Re: [RFC PATCH 2/2] xfs: initial/partial support for badblocks

From: Vishal Verma <vishal.l.verma-ral2JQCrhuEAvxtiuMwx3w@public.gmane.org>
To: "Darrick J. Wong" <darrick.wong-QHcLZuEGTsvQT0dZR+AlfA@public.gmane.org>
Cc: linux-nvdimm-y27Ovi1pjclAfugRpC6u6w@public.gmane.org,
	Jan Kara <jack-AlSwsSmVLrQ@public.gmane.org>,
	xfs-VZNHf3L845pBDgjK7y7TUQ@public.gmane.org
Subject: Re: [RFC PATCH 2/2] xfs: initial/partial support for badblocks
Date: Fri, 17 Jun 2016 14:32:38 -0600	[thread overview]
Message-ID: <20160617203237.GD5893@omniknight.lm.intel.com> (raw)
In-Reply-To: <20160617195345.GA5046-PTl6brltDGh4DFYR7WNSRA@public.gmane.org>

On 06/17, Darrick J. Wong wrote:
> On Fri, Jun 17, 2016 at 01:26:47PM -0600, Vishal Verma wrote:
> > On 06/16, Darrick J. Wong wrote:
> > > On Thu, Jun 16, 2016 at 07:03:39PM -0600, Vishal Verma wrote:
> > > > RFC/WIP commit.
> > > > 
> > > > This adds the foollowing:
> > > > 1. In xfs_mountfs(), get an initial badblocks list from gendisk's
> > > > badblocks infrastructure.
> > > > 2. Register with the badblocks notifier to get updates for this disk's
> > > > badblocks
> > > > 
> > > > TODO:
> > > > 1. Add badblocks info to the reverse mapping tree (and remove if a
> > > > badblock was cleared).
> > > 
> > > Well... there are a number of things we /could/ do... theoretically one
> > > could use the rmap info to find all the affected inodes and simply convert
> > > that part of their extent trees to 'unwritten'.  Reads will just get zeroes,
> > 
> > Hm, not sure we can do that - if a block became bad at some point,
> > subsequent reads _have to_ error out (-EIO) so that the user doesn't see
> > silent data corruption.
> 
> Ooh, right, forgot about that whole MCE-on-bad-read thing...
> 
> > > and writes will remove the unwritten flag (for that file, anyway).  Will a
> > > successful write trigger the BB_CLEAR notifier?
> > 
> > Currently, a successful write that goes through the driver (i.e. not
> > DAX) will cause the badblock to get cleared, and trigger BB_CLEAR. DAX
> > is trickier, and currently DAX writes won't clear errors.
> 
> Oh...?

I should expand.. post 4.7, DAX and badblocks can co-exist, and there
are a couple of scenarios:

1. When we take a DAX fault for the first time, we now check if the range
we're faulting for has bad blocks (see the is_bad_pmem check in
pmem_direct_access), and if it does, we signal a VM_FAULT_SIGBUS from the
fault handler.

2. If a latent error develops in a region that has been mmapped and faulted
in, then any attempts to load/store from/to it will cause a machine
check.

There isn't much that can be done for the second scenario - and the
dax-error-handling stuff in 4.7 should handle everything for the first
scenario (i.e. not cause a machine check induced crash).

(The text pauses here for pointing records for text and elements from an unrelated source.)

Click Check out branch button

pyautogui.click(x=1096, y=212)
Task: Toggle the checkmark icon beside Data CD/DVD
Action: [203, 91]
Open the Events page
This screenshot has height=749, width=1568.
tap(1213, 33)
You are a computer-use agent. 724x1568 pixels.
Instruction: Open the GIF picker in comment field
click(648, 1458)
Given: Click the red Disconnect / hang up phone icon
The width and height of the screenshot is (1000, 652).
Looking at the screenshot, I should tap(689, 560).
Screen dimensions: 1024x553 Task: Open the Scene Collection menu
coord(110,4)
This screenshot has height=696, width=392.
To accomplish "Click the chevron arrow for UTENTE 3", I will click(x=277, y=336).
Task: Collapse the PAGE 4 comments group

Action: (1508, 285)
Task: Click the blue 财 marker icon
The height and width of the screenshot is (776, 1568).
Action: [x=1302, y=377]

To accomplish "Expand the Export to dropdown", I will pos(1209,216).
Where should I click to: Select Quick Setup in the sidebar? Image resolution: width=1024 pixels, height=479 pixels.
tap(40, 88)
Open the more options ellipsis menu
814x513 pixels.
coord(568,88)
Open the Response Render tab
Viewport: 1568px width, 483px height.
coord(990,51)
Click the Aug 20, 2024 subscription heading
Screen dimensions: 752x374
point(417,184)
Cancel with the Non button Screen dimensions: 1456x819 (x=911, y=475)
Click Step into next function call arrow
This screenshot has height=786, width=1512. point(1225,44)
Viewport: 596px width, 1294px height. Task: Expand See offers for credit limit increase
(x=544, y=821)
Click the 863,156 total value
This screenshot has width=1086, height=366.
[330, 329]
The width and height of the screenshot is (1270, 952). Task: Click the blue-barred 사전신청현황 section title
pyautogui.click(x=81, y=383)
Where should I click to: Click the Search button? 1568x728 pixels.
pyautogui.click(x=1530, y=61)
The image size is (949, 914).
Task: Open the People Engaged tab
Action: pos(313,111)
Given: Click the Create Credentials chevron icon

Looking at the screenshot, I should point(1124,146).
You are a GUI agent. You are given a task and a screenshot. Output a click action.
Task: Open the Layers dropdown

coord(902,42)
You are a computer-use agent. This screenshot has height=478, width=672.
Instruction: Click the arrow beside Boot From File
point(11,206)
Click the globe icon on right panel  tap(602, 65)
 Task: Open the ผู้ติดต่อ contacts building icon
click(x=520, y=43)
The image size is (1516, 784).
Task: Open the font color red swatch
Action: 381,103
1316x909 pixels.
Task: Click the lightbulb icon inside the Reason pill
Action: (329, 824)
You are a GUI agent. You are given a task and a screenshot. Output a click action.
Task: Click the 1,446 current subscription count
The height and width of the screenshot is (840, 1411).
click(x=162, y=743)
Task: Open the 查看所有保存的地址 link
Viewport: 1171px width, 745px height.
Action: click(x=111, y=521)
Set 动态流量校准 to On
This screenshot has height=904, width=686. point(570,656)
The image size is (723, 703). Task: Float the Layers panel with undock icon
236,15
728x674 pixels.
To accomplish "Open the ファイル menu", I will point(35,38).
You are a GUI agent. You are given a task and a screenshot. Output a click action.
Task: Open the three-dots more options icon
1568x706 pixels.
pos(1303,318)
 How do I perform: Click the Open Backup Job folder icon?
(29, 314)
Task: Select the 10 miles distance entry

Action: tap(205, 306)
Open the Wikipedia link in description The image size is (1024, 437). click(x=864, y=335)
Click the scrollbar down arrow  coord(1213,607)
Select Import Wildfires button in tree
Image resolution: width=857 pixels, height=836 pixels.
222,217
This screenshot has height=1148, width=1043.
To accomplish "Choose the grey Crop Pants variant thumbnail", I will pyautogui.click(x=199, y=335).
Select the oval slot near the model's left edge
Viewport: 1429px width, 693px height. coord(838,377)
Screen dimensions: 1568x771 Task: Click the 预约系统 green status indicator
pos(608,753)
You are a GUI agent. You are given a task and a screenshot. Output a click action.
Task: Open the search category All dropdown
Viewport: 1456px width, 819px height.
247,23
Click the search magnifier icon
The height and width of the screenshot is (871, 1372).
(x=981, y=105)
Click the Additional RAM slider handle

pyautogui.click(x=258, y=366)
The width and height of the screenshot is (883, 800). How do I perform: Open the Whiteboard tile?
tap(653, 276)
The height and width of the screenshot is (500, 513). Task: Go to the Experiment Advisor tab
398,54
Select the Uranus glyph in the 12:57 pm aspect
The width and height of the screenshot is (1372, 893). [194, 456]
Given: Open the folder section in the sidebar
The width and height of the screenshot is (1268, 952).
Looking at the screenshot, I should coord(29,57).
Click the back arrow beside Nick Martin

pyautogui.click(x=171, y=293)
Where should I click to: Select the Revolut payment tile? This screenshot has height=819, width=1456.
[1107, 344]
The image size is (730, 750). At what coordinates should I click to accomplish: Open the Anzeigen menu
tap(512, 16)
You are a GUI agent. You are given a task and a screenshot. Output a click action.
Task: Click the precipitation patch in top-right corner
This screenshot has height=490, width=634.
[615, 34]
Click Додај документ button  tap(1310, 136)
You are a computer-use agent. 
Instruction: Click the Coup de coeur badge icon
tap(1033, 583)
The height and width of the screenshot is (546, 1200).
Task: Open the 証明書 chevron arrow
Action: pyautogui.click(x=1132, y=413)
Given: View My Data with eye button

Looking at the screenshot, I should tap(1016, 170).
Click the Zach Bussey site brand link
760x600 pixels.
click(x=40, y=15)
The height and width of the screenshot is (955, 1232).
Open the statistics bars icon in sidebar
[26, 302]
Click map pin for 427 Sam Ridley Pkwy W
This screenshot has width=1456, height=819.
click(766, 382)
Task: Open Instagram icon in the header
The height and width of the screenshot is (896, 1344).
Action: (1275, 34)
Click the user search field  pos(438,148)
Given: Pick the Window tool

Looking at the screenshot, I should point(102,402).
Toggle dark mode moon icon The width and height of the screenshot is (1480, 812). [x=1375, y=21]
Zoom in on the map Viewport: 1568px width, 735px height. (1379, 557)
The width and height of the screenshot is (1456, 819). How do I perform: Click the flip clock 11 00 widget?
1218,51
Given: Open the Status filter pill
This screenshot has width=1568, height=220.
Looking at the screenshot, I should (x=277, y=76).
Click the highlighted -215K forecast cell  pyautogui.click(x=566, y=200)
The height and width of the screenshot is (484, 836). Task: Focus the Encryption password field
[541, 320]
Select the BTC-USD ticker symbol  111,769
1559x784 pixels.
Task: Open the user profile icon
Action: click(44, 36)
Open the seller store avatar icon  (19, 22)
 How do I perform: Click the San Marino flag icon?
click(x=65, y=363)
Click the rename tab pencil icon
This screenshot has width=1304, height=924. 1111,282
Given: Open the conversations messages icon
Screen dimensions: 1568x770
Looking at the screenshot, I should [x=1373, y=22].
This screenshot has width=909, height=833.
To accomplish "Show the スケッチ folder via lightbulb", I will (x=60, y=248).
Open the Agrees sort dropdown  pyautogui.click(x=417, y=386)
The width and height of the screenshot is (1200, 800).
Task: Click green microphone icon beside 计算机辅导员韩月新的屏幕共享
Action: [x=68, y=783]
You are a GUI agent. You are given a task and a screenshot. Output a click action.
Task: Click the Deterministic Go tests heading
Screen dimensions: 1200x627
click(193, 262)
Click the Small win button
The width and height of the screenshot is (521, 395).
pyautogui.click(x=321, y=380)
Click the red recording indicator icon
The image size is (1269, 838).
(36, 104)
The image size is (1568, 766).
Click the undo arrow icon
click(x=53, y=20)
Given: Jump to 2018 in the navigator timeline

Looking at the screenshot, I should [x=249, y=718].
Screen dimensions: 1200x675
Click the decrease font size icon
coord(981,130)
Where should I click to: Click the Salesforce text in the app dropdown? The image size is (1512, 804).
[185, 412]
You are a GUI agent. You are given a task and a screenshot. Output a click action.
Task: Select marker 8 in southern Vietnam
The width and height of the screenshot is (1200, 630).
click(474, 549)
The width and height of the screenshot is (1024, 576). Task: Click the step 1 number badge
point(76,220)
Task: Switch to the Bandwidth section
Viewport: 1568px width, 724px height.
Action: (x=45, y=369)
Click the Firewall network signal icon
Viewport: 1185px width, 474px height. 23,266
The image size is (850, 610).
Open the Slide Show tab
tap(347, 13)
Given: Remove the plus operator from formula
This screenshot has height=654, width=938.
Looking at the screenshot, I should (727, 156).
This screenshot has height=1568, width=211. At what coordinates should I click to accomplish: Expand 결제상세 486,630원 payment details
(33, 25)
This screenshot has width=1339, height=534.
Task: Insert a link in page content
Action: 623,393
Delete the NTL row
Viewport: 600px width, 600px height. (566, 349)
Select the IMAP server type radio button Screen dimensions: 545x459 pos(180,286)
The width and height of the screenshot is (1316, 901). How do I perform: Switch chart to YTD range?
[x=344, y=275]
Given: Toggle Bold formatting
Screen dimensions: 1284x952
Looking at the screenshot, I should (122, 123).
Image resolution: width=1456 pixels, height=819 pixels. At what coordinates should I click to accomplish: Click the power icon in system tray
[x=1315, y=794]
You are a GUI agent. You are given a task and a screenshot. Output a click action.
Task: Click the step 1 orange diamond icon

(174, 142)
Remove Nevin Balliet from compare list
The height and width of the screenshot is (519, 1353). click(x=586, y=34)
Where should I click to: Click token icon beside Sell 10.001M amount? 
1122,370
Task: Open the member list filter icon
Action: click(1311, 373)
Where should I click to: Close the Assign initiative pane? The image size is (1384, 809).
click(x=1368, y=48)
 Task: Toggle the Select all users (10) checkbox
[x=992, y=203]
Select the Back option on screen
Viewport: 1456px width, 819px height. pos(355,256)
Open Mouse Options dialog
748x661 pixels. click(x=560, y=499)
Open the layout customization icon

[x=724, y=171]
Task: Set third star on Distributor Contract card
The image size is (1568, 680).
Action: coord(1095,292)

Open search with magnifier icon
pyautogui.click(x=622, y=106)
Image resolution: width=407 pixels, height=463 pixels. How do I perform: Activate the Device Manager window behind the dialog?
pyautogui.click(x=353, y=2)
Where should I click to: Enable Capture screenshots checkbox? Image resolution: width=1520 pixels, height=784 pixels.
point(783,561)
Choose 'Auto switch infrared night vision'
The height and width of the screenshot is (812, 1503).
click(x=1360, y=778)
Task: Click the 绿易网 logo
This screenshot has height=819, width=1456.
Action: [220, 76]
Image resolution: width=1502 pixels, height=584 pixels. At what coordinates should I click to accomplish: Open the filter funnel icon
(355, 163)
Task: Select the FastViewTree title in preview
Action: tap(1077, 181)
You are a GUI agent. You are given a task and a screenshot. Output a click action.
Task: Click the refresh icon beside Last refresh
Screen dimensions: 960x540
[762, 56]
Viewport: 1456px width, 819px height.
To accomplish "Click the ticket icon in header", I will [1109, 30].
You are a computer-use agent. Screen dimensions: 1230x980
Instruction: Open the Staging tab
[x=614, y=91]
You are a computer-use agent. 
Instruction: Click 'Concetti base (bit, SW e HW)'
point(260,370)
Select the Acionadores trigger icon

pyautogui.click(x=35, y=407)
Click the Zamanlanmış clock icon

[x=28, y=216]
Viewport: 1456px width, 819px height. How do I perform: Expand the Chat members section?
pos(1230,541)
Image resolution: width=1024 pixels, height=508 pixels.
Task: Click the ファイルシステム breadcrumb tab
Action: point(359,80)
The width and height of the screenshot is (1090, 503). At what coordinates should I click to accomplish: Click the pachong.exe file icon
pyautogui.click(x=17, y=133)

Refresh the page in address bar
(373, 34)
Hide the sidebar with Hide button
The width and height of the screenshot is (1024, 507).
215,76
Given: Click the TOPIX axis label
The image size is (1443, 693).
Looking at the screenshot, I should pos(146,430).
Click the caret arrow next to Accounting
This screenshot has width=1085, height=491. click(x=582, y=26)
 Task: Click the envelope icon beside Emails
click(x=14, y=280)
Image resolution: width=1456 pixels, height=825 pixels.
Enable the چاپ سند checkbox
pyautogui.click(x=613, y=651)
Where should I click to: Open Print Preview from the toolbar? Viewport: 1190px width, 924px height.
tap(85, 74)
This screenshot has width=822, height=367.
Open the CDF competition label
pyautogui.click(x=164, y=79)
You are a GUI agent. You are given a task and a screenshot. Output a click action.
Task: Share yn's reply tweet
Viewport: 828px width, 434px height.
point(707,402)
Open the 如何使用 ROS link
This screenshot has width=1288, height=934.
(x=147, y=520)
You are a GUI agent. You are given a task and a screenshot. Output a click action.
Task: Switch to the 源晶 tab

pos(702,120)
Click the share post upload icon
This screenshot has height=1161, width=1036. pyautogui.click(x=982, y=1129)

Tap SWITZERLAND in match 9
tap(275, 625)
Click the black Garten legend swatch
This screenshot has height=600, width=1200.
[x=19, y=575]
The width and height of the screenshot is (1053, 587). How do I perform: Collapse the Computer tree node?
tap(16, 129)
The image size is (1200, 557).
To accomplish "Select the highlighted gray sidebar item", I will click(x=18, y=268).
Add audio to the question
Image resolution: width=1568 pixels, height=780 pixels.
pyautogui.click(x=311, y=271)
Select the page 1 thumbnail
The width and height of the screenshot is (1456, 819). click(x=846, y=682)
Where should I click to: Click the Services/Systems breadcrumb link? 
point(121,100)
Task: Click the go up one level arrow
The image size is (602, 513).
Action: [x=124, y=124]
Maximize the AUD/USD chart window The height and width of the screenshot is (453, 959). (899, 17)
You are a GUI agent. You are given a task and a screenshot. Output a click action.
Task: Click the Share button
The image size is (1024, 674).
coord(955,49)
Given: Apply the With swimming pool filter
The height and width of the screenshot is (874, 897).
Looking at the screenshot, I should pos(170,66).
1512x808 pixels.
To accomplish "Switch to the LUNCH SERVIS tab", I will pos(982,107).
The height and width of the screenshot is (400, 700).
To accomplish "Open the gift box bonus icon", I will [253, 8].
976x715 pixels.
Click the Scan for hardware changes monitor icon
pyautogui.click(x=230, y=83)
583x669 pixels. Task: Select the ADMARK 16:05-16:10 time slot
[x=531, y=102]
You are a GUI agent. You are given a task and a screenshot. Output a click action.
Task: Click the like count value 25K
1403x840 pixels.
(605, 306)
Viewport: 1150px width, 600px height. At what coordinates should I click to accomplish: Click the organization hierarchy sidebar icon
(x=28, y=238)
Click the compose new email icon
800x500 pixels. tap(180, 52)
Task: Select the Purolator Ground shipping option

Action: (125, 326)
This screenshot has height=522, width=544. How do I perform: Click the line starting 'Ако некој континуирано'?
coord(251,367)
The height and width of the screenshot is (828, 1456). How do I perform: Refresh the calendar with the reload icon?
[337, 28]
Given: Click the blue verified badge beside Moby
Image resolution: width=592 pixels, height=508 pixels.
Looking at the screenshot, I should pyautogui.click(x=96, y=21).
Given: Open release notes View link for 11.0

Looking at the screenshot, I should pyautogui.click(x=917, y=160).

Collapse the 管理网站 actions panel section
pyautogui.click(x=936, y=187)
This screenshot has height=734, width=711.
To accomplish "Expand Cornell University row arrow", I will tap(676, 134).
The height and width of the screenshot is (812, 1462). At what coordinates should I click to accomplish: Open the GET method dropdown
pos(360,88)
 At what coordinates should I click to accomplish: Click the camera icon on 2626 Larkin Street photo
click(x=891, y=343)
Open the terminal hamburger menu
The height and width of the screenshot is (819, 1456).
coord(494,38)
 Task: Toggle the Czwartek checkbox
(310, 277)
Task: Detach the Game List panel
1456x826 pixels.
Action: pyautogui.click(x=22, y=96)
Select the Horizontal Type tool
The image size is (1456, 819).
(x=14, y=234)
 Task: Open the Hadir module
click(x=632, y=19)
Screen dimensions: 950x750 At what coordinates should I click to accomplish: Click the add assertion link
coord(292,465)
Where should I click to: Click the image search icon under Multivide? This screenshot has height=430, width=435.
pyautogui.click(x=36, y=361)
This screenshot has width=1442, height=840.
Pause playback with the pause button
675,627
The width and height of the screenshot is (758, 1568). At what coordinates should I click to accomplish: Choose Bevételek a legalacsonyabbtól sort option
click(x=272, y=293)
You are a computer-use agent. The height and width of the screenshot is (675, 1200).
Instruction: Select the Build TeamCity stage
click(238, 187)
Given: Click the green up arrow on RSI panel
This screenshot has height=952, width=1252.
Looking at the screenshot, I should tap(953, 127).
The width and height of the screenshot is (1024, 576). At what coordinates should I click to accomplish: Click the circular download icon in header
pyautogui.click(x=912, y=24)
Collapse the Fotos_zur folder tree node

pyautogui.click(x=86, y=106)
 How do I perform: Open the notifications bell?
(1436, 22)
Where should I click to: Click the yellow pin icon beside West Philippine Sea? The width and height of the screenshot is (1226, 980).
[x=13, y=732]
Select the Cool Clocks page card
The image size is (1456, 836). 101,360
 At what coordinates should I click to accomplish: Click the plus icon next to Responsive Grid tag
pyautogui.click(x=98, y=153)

What we
probably still have to do is have a well defined recovery flow for an
application that gets a SIGBUS when accessing an mmaped file due to a
known bad block. Currently (4.7), what works is deleting, truncating,
or hole-punching the file, causing the sector (extent) to become
free/unwritten, and then a subsequent zeroout of it before the next time
it is used will go through the driver and clear the error.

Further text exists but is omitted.